(What you should do)
Rewrite every entry below with "Oz Lotto" replaced by "Powerball" and everything else unchanged, leaving out the pictures.

──────────

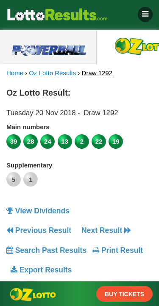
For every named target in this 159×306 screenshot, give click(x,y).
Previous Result (38, 230)
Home (14, 72)
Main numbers (28, 126)
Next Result (106, 230)
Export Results (41, 270)
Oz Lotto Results (52, 72)
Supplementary (29, 165)
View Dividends (38, 211)
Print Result (117, 250)
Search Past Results (46, 250)
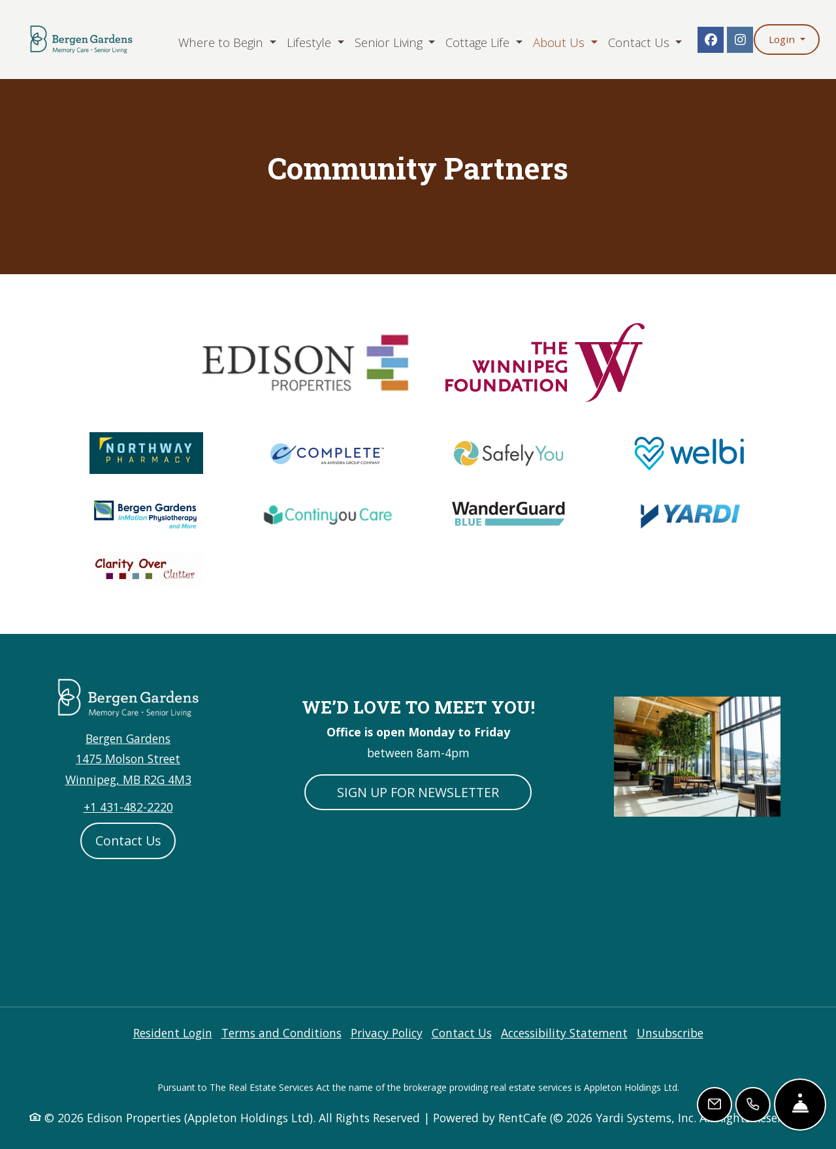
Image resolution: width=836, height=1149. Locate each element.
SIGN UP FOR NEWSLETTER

──────────

(Exercise answer)
For every named target in this 159×306 screenshot, give click(x,y).
Previous Result (38, 230)
Home (14, 72)
Main numbers (28, 126)
Next Result (106, 230)
Export Results (41, 270)
Powerball Results (52, 72)
Supplementary (29, 165)
View Dividends (38, 211)
Print Result (117, 250)
Search Past Results (46, 250)
Image resolution: width=836, height=1149. Locate each element.
SIGN UP FOR NEWSLETTER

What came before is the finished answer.